HBT-EP Program: Active MHD Mode Dynamics and Control

The HBT-EP active mode control research program aims to: (i) quantify external kink dynamics and multimode response to magnetic perturbations, (ii) understand the relationship between control coil configuration, conducting and ferritic wall effects, and active feedback control, and (iii) explore advanced feedback algorithms. Biorthogonal decomposition is used to observe multiple simultaneous resistive wall modes (RWM). A 512 core GPU-based low latency (14$\mu$s) MIMO control system uses 96 inputs and 64 outputs for Adaptive Control of RWMs. An in-vessel adjustable ferritic wall is used to study ferritic RWMs with increased growth rates, RMP response, and disruptivity. A biased electrode in the plasma is used to control the rotation of external kinks and evaluate error fields.

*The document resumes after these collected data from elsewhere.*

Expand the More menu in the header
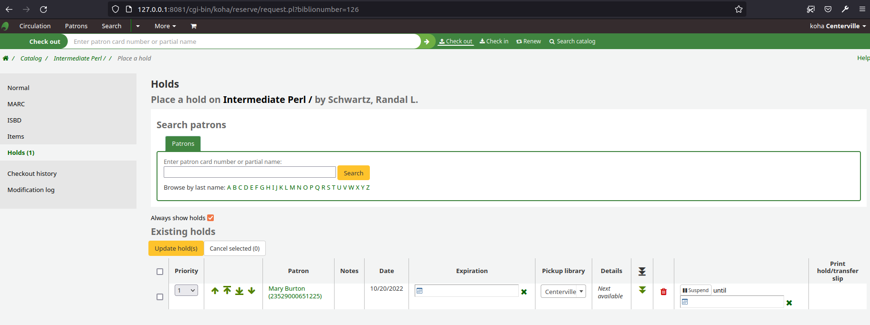 tap(165, 26)
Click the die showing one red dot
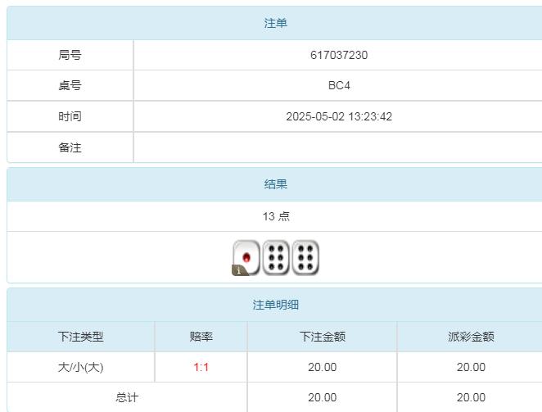Viewport: 542px width, 412px height. (246, 257)
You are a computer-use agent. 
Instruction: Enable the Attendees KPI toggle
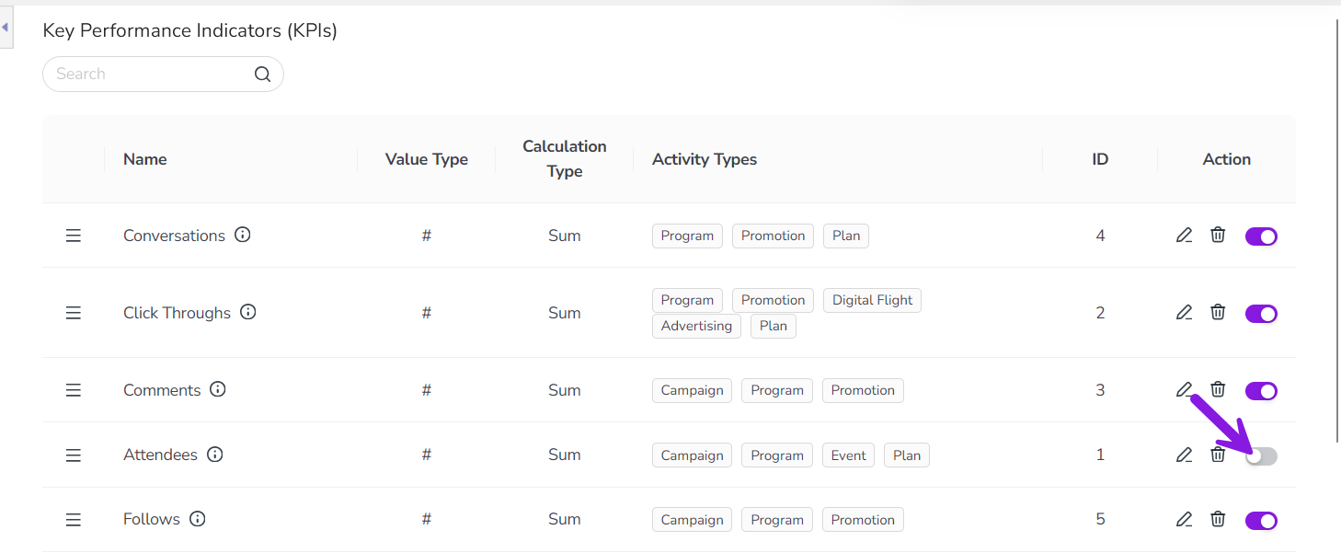pyautogui.click(x=1261, y=456)
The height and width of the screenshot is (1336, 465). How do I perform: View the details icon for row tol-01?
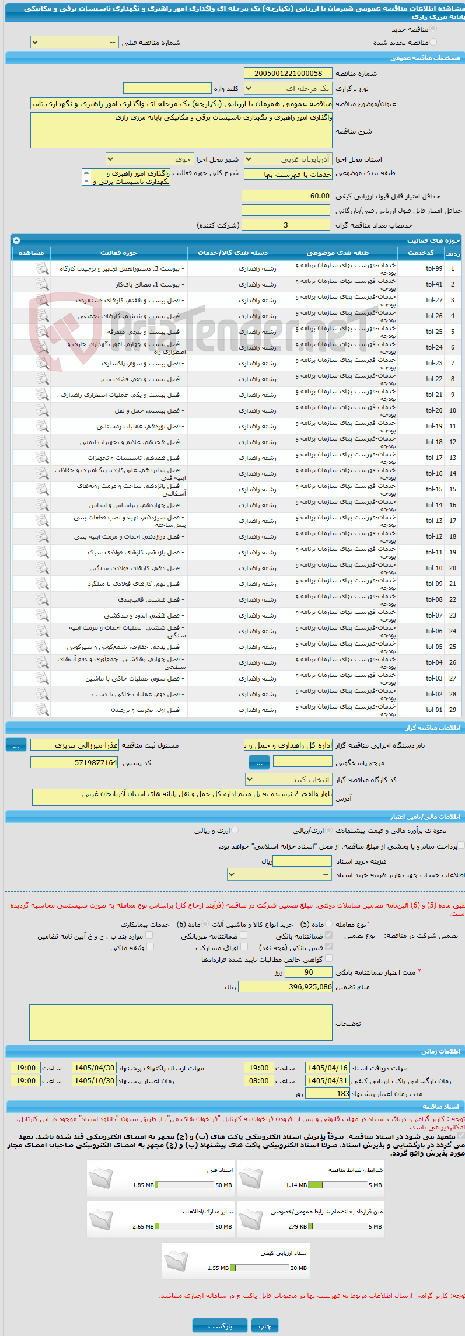point(41,710)
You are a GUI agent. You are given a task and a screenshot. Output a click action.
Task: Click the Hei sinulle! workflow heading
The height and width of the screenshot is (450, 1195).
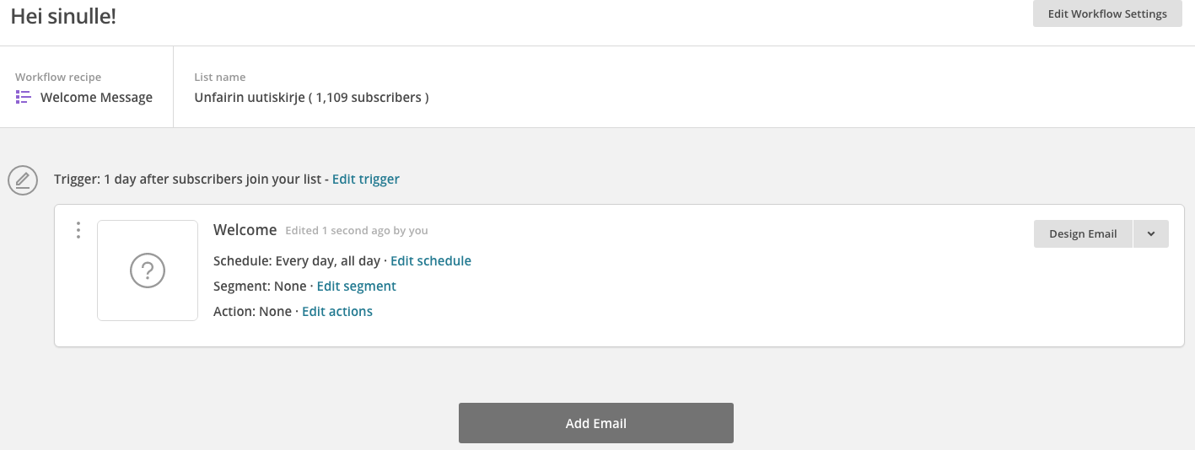(63, 15)
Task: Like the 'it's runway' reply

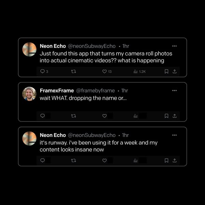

A Thomson scattering diagnostic measures $T_e$ and $n_e$ at 3 spatial points, soon to be extended to 10 points. A quasi-linear sharp-boundary model of the plasma's multimode response to error fields is developed to determine harmful error field structures and associated NTV and resonant torques. Upcoming machine upgrades will allow measurements and control of scrape-off-layer currents, and control of kink modes using optical diagnostics.